### WHAT THE EXERCISE ASKS
Output only the lines below from the one holding "Image resolution: width=346" down to the one holding "Open the Options menu", both end lines included and every picture dropped.

Data records
····················

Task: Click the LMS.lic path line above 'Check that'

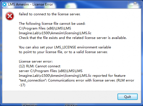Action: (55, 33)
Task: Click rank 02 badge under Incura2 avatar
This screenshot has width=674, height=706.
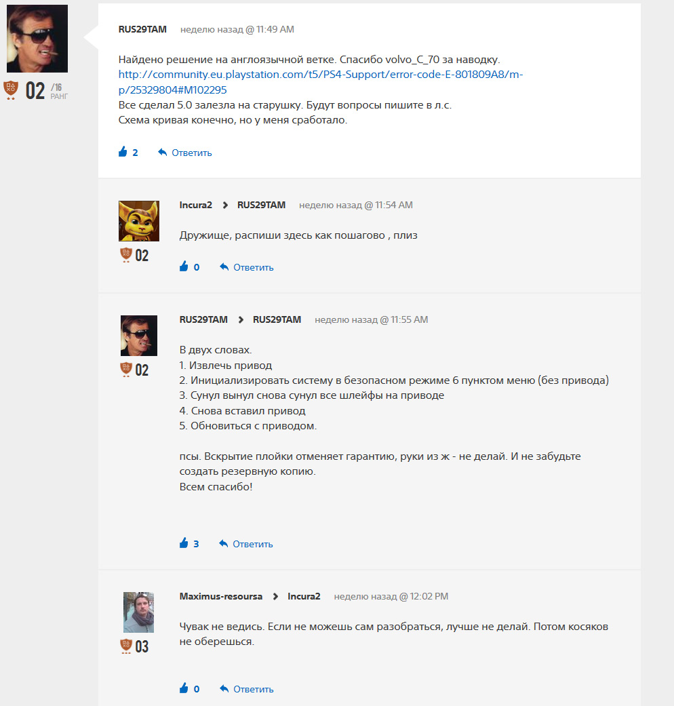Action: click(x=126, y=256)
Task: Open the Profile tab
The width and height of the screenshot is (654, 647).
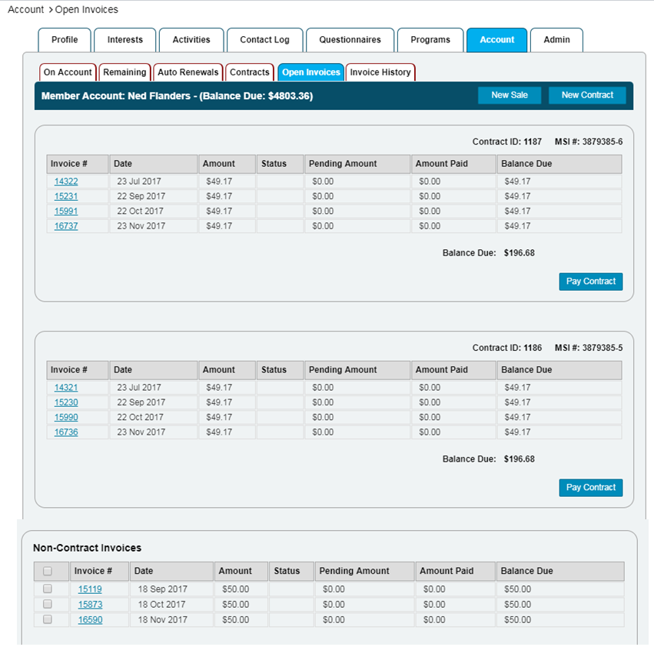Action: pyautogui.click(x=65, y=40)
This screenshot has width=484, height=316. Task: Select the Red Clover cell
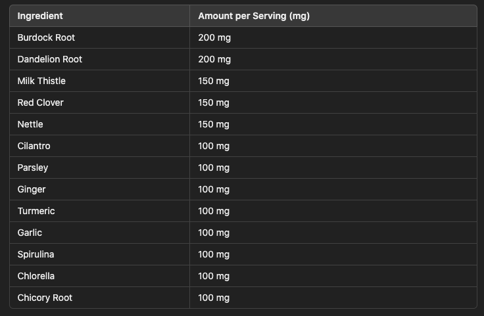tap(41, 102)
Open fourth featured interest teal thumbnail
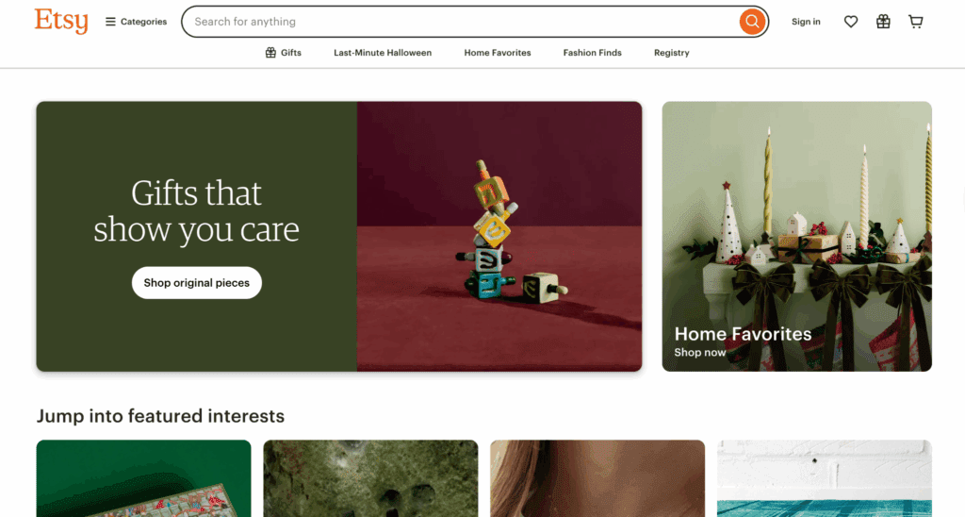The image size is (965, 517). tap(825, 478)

····················

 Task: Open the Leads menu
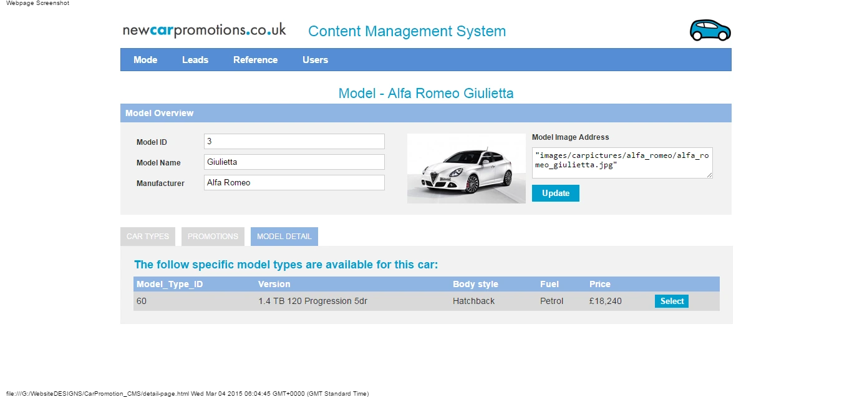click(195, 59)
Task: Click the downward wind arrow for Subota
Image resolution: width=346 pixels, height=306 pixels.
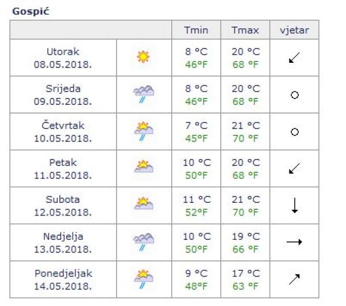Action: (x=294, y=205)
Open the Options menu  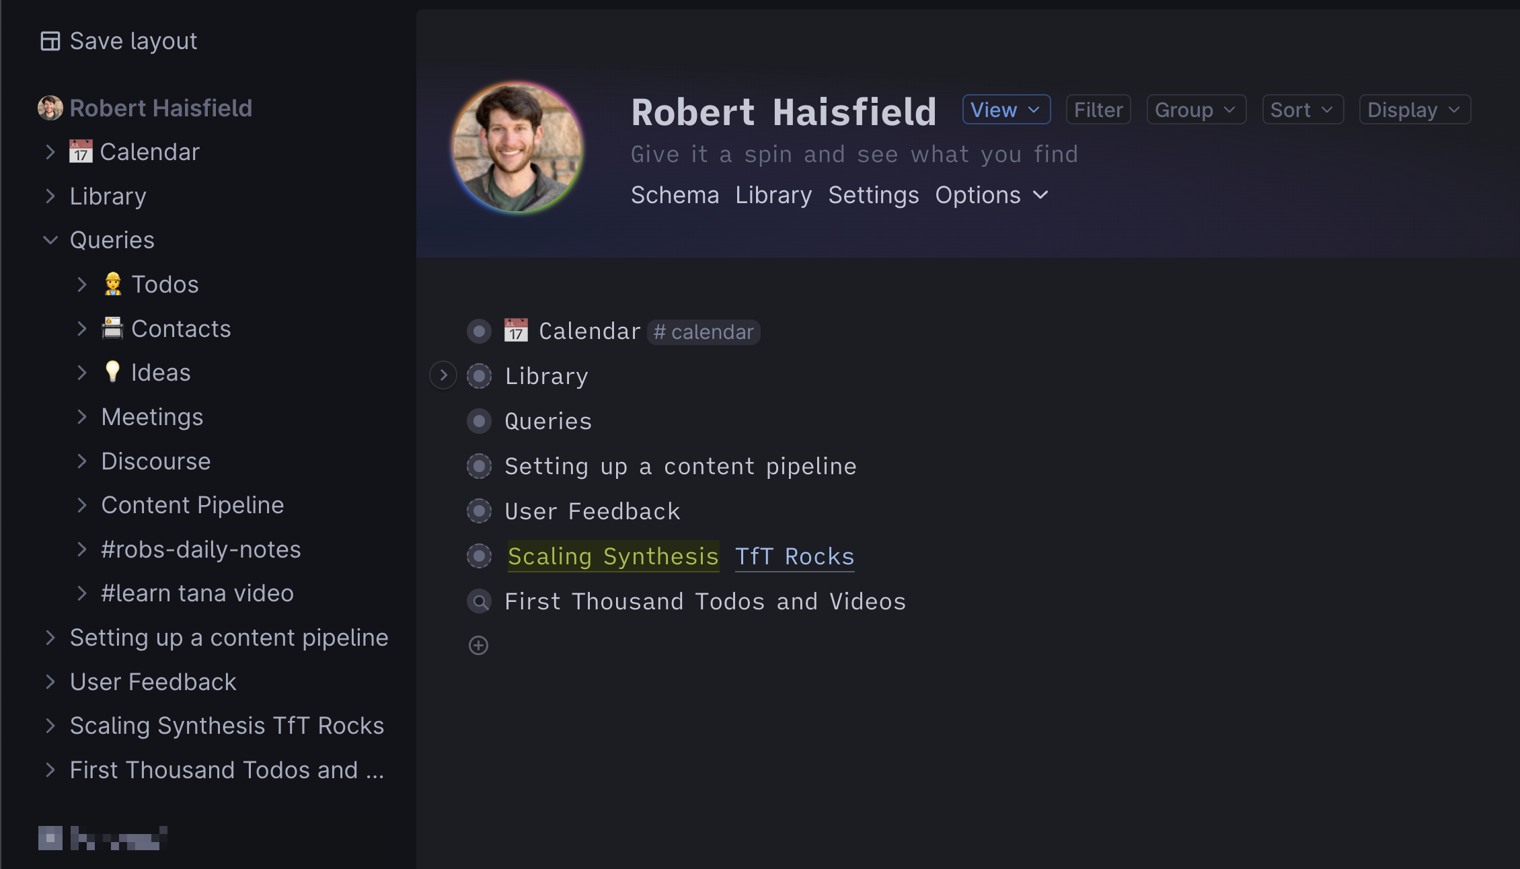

····················

### EXPECTED ANSWER
Image resolution: width=346 pixels, height=306 pixels.
Action: (x=294, y=205)
Open the Options menu  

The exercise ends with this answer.